The first analysis was to determine if the Iceman's autosomal DNA shows an affinity to any specific population or if he remains an outlier among contemporary samples. We intersected...his genome with the population reference sample consisting of more than 1,300 Europeans...125 individuals from seven North African populations ranging from Egypt to Morocco...and 20 Qatari samples from the Arabian Peninsula. When plotting the Iceman's genotype along the first two major axes of variation in Principal Component space (PC1 versus PC2), PC1 is driven by a north-to-south gradient differentiating North Africans from Europeans, and PC2 aligns individuals along north-to-south gradient within Europe (Fig. 3a).
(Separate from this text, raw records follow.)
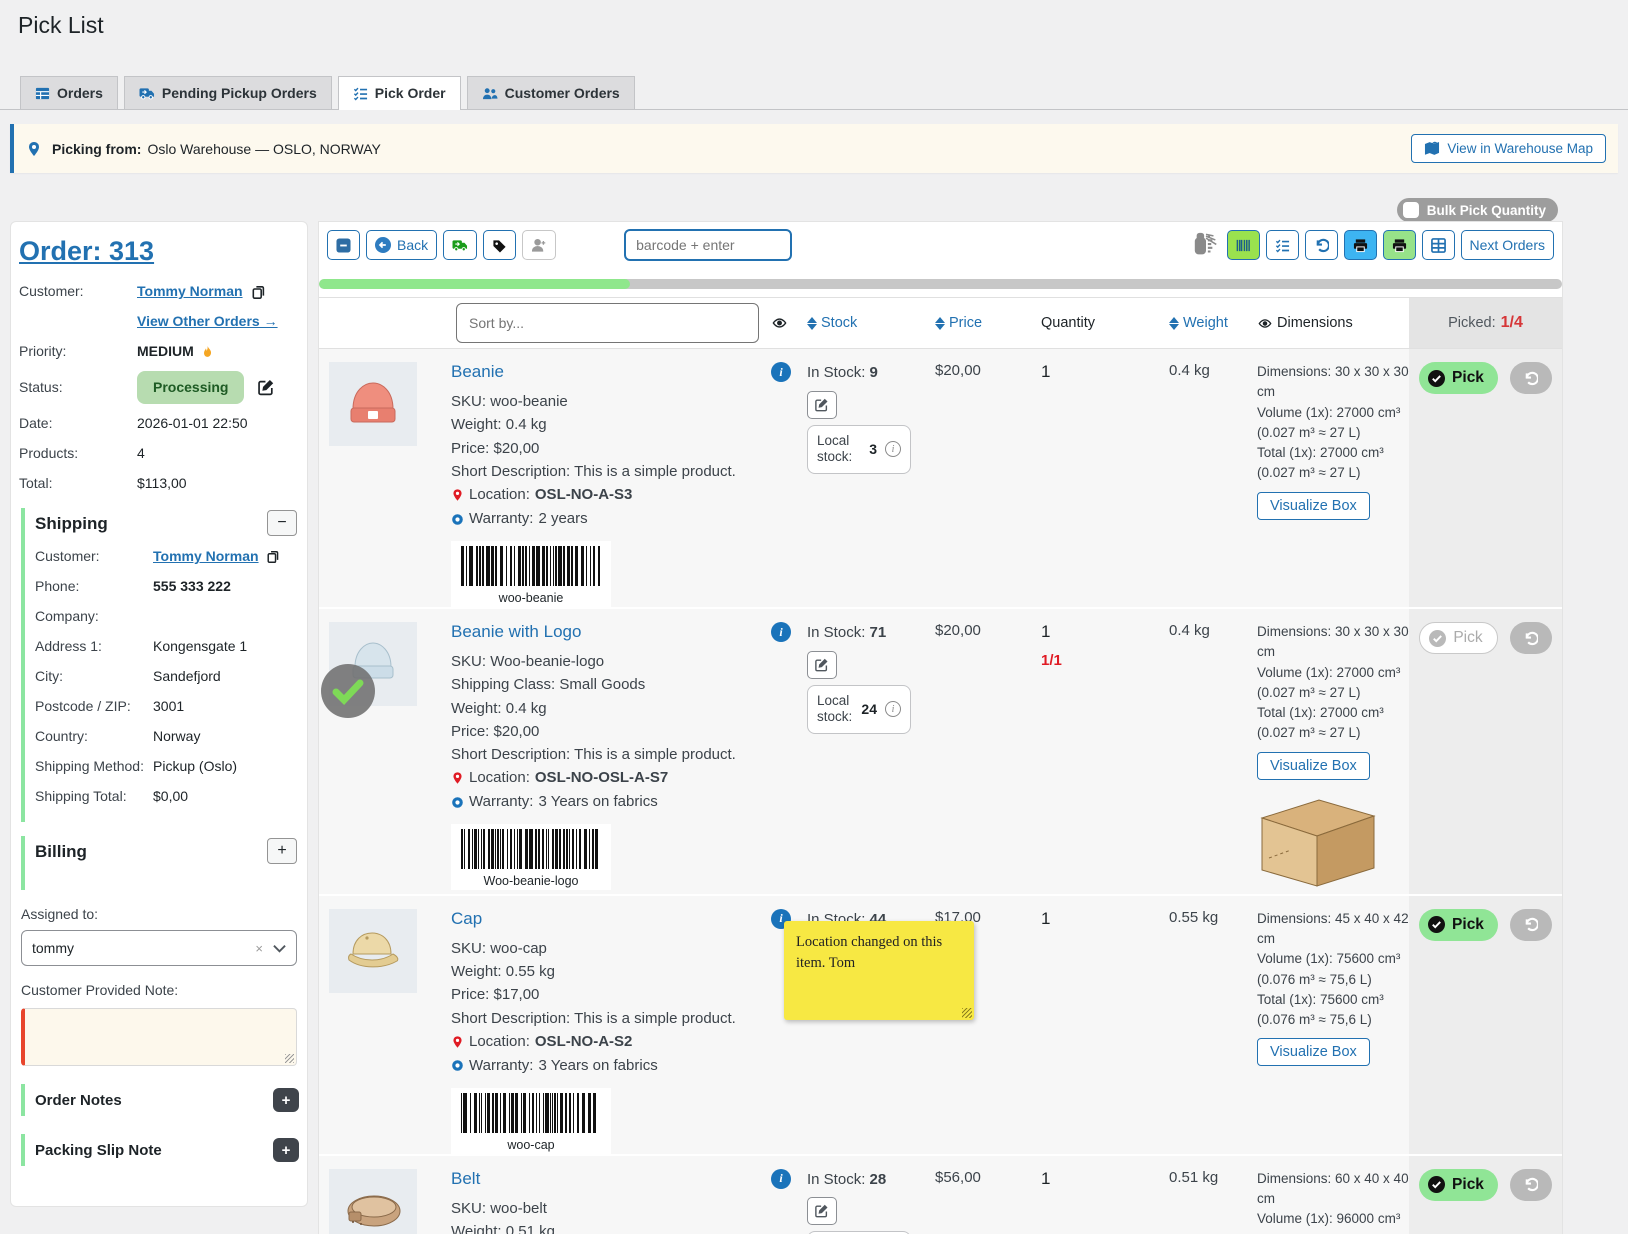 This screenshot has width=1628, height=1234. What do you see at coordinates (141, 453) in the screenshot?
I see `products-count: 4` at bounding box center [141, 453]. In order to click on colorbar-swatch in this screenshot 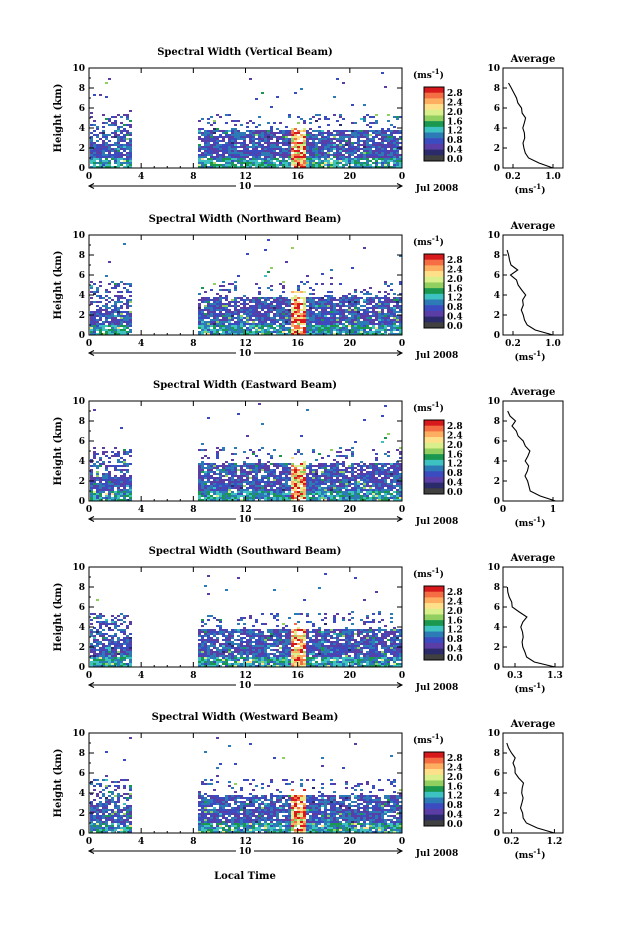, I will do `click(434, 112)`.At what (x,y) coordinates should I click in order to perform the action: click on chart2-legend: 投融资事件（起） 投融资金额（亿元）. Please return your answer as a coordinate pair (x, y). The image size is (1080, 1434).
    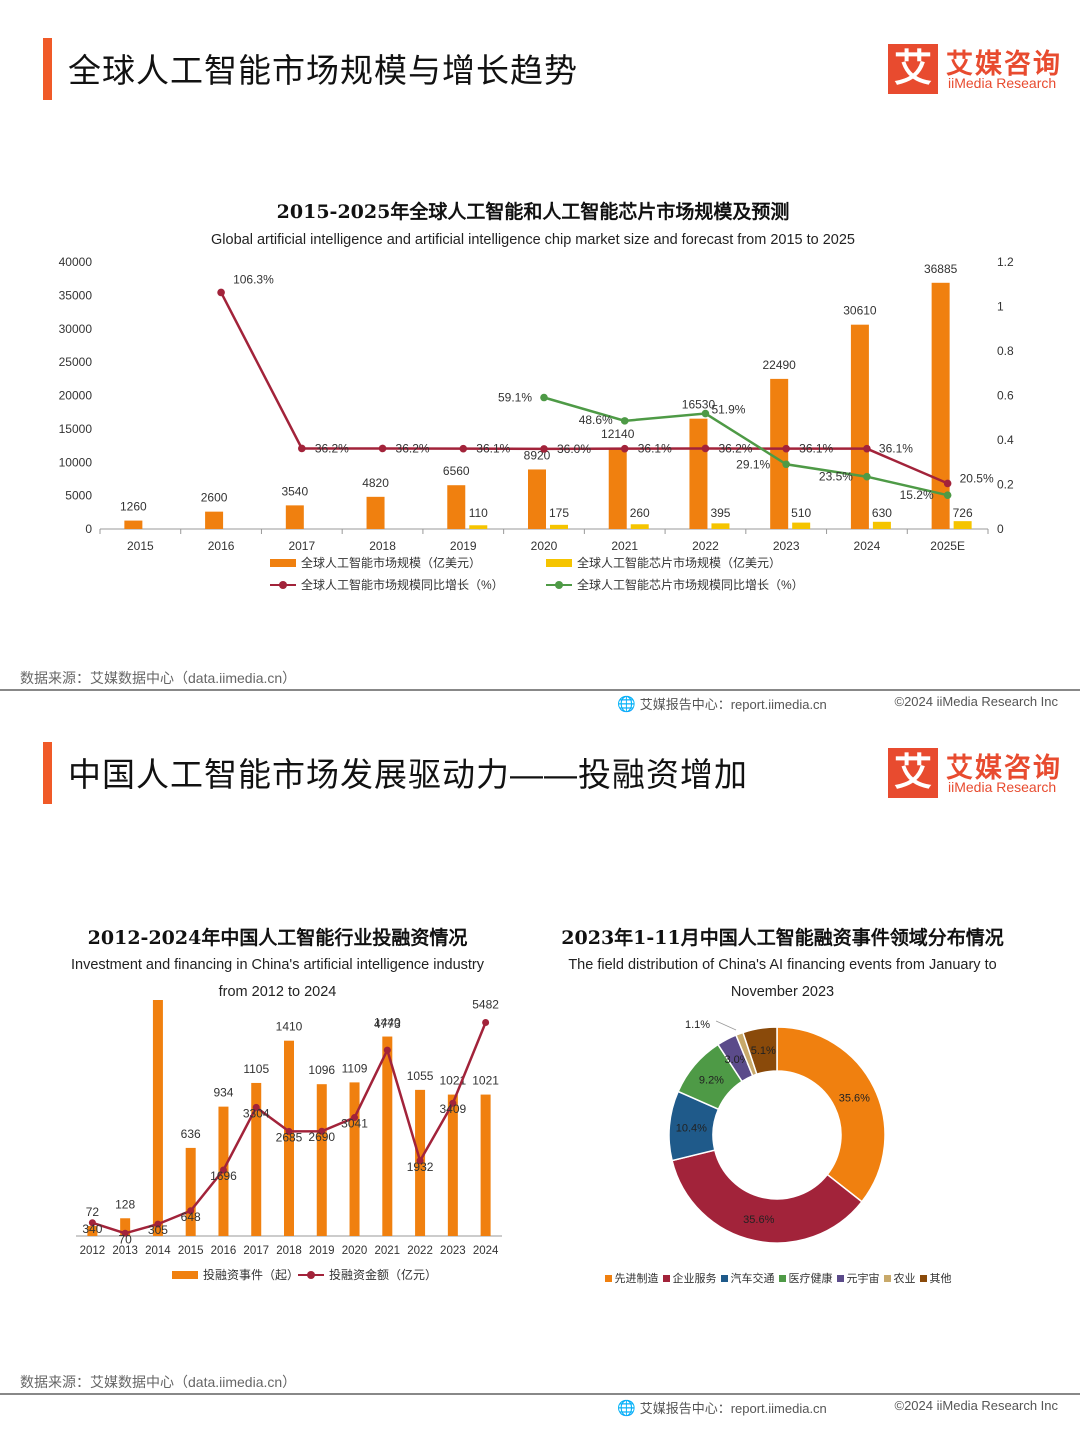
    Looking at the image, I should click on (270, 1276). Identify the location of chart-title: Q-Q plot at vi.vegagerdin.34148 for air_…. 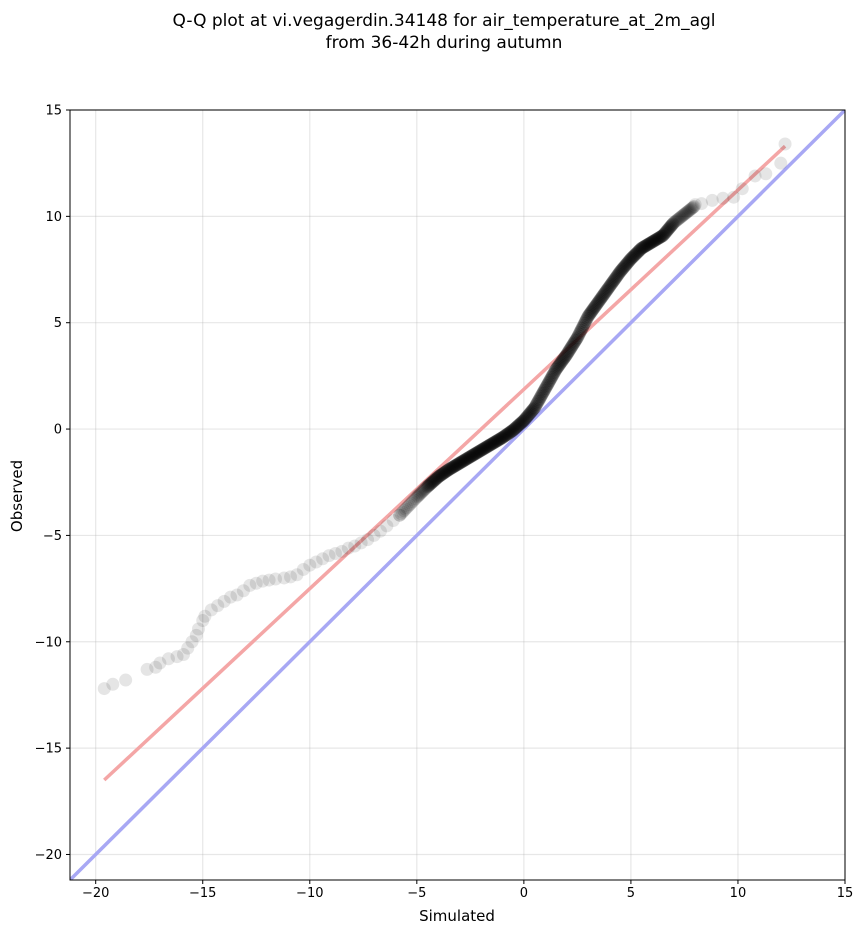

The Iceman clusters nearest to southern European samples, suggesting no greater genetic affinity with the North African or Middle Eastern components of variation than present day southern Europeans (Fig. 3a).
When considering only European populations, however, we observe that the Iceman clusters closest with five outlier contemporary samples from south-western Europe. In particular, the Iceman abuts the Italian samples originating from geographically isolated regions such as Sardinia (Fig. 3b). Analysis of a larger set of samples, including Sardinians from HGDP across a smaller subset of SNPs, further supports the clustering of the Iceman with samples from Sardinia based on autosomal SNPs (Fig. 3f). [...] The affinity of the Iceman's genome to modern Sardinian groups may reflect relatively recent common ancestry between the ancient Sardinian and Alpine populations, possibly due to the diffusion of Neolithic peoples.
Keller et al. "New insights into the Tyrolean Iceman's origin and phenotype as inferred by whole-genome sequencing". Nature Communications, 2012.